[Stored dataset items]
---+---

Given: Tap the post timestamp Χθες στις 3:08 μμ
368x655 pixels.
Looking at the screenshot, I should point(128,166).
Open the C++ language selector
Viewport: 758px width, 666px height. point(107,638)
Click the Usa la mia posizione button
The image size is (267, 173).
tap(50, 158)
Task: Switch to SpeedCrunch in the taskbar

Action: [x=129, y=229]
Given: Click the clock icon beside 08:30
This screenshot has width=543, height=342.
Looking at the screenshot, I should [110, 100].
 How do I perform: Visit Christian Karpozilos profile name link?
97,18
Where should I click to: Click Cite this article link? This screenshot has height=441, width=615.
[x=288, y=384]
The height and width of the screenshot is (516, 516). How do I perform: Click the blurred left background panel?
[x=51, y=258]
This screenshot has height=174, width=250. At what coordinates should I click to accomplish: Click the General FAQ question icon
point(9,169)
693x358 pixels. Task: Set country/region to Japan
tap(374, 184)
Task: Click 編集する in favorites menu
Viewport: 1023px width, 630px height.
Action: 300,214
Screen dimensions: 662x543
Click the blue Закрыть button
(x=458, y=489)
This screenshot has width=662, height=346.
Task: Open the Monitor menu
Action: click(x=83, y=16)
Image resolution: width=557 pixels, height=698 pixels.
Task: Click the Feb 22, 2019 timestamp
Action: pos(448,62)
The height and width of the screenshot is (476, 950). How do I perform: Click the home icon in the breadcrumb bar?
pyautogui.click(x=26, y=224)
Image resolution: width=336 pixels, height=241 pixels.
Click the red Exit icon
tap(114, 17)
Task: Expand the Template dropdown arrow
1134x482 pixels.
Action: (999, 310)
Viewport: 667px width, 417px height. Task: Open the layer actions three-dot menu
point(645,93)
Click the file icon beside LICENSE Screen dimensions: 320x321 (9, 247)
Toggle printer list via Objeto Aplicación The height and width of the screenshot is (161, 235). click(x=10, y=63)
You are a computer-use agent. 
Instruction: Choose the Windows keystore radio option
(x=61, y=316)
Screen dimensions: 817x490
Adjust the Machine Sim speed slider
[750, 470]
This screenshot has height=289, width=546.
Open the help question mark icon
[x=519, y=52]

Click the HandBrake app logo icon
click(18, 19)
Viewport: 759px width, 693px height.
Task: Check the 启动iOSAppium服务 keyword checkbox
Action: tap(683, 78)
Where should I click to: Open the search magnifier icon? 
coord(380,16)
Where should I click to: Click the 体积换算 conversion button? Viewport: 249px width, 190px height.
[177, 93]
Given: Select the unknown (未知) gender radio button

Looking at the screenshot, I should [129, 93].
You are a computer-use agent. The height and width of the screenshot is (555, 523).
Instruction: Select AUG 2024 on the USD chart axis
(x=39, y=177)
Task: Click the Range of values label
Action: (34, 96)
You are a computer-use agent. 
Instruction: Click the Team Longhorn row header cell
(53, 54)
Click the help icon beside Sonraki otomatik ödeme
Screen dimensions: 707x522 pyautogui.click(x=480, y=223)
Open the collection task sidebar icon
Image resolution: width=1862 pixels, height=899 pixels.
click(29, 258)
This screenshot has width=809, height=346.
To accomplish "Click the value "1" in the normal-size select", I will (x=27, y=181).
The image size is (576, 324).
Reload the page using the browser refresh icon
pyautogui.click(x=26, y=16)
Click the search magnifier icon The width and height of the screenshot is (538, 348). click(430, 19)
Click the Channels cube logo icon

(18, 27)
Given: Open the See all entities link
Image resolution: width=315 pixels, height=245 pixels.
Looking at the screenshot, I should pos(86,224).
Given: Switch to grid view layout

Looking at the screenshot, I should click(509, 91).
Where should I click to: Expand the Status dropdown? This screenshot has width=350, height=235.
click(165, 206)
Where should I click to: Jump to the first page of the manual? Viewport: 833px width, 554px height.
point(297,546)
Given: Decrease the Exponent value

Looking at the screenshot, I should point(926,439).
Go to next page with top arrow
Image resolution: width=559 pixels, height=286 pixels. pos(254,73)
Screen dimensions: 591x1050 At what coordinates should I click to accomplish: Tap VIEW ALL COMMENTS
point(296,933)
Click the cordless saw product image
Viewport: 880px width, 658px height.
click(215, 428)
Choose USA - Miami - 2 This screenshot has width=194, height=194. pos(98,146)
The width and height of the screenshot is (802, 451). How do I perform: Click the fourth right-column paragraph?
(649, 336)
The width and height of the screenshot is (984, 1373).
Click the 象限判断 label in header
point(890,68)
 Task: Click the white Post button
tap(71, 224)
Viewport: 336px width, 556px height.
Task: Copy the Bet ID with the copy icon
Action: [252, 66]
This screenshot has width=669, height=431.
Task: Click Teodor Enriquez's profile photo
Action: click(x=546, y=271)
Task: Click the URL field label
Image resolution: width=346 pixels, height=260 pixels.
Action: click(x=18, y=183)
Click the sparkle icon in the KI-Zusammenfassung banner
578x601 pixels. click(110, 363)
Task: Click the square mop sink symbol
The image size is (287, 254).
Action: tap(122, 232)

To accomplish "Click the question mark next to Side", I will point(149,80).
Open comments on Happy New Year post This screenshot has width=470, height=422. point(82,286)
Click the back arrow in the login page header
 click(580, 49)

---+---

▸ Task brief: Every entry is to be repeated exactly as it stands.

▸ Response to the exercise:
Given: Tap the post timestamp Χθες στις 3:08 μμ
368x655 pixels.
Looking at the screenshot, I should point(128,166).
Open the C++ language selector
Viewport: 758px width, 666px height. point(107,638)
Click the Usa la mia posizione button
The image size is (267, 173).
tap(50, 158)
Task: Switch to SpeedCrunch in the taskbar

Action: [x=129, y=229]
Given: Click the clock icon beside 08:30
This screenshot has width=543, height=342.
Looking at the screenshot, I should [110, 100].
 How do I perform: Visit Christian Karpozilos profile name link?
97,18
Where should I click to: Click Cite this article link? This screenshot has height=441, width=615.
[x=288, y=384]
The height and width of the screenshot is (516, 516). How do I perform: Click the blurred left background panel?
[x=51, y=258]
This screenshot has height=174, width=250. At what coordinates should I click to accomplish: Click the General FAQ question icon
point(9,169)
693x358 pixels. Task: Set country/region to Japan
tap(374, 184)
Task: Click 編集する in favorites menu
Viewport: 1023px width, 630px height.
Action: 300,214
Screen dimensions: 662x543
Click the blue Закрыть button
(x=458, y=489)
This screenshot has width=662, height=346.
Task: Open the Monitor menu
Action: click(x=83, y=16)
Image resolution: width=557 pixels, height=698 pixels.
Task: Click the Feb 22, 2019 timestamp
Action: pos(448,62)
The height and width of the screenshot is (476, 950). How do I perform: Click the home icon in the breadcrumb bar?
pyautogui.click(x=26, y=224)
Image resolution: width=336 pixels, height=241 pixels.
Click the red Exit icon
tap(114, 17)
Task: Expand the Template dropdown arrow
1134x482 pixels.
Action: (999, 310)
Viewport: 667px width, 417px height. Task: Open the layer actions three-dot menu
point(645,93)
Click the file icon beside LICENSE Screen dimensions: 320x321 (9, 247)
Toggle printer list via Objeto Aplicación The height and width of the screenshot is (161, 235). click(x=10, y=63)
You are a computer-use agent. 
Instruction: Choose the Windows keystore radio option
(x=61, y=316)
Screen dimensions: 817x490
Adjust the Machine Sim speed slider
[750, 470]
This screenshot has height=289, width=546.
Open the help question mark icon
[x=519, y=52]

Click the HandBrake app logo icon
click(18, 19)
Viewport: 759px width, 693px height.
Task: Check the 启动iOSAppium服务 keyword checkbox
Action: tap(683, 78)
Where should I click to: Open the search magnifier icon? 
coord(380,16)
Where should I click to: Click the 体积换算 conversion button? Viewport: 249px width, 190px height.
[177, 93]
Given: Select the unknown (未知) gender radio button

Looking at the screenshot, I should [129, 93].
You are a computer-use agent. The height and width of the screenshot is (555, 523).
Instruction: Select AUG 2024 on the USD chart axis
(x=39, y=177)
Task: Click the Range of values label
Action: (34, 96)
You are a computer-use agent. 
Instruction: Click the Team Longhorn row header cell
(53, 54)
Click the help icon beside Sonraki otomatik ödeme
Screen dimensions: 707x522 pyautogui.click(x=480, y=223)
Open the collection task sidebar icon
Image resolution: width=1862 pixels, height=899 pixels.
click(29, 258)
This screenshot has width=809, height=346.
To accomplish "Click the value "1" in the normal-size select", I will (x=27, y=181).
The image size is (576, 324).
Reload the page using the browser refresh icon
pyautogui.click(x=26, y=16)
Click the search magnifier icon The width and height of the screenshot is (538, 348). click(430, 19)
Click the Channels cube logo icon

(18, 27)
Given: Open the See all entities link
Image resolution: width=315 pixels, height=245 pixels.
Looking at the screenshot, I should pos(86,224).
Given: Switch to grid view layout

Looking at the screenshot, I should click(509, 91).
Where should I click to: Expand the Status dropdown? This screenshot has width=350, height=235.
click(165, 206)
Where should I click to: Jump to the first page of the manual? Viewport: 833px width, 554px height.
point(297,546)
Given: Decrease the Exponent value

Looking at the screenshot, I should point(926,439).
Go to next page with top arrow
Image resolution: width=559 pixels, height=286 pixels. pos(254,73)
Screen dimensions: 591x1050 At what coordinates should I click to accomplish: Tap VIEW ALL COMMENTS
point(296,933)
Click the cordless saw product image
Viewport: 880px width, 658px height.
click(215, 428)
Choose USA - Miami - 2 This screenshot has width=194, height=194. pos(98,146)
The width and height of the screenshot is (802, 451). How do I perform: Click the fourth right-column paragraph?
(649, 336)
The width and height of the screenshot is (984, 1373).
Click the 象限判断 label in header
point(890,68)
 Task: Click the white Post button
tap(71, 224)
Viewport: 336px width, 556px height.
Task: Copy the Bet ID with the copy icon
Action: [252, 66]
This screenshot has width=669, height=431.
Task: Click Teodor Enriquez's profile photo
Action: click(x=546, y=271)
Task: Click the URL field label
Image resolution: width=346 pixels, height=260 pixels.
Action: click(x=18, y=183)
Click the sparkle icon in the KI-Zusammenfassung banner
578x601 pixels. click(110, 363)
Task: Click the square mop sink symbol
The image size is (287, 254).
Action: tap(122, 232)

To accomplish "Click the question mark next to Side", I will point(149,80).
Open comments on Happy New Year post This screenshot has width=470, height=422. point(82,286)
Click the back arrow in the login page header
 click(580, 49)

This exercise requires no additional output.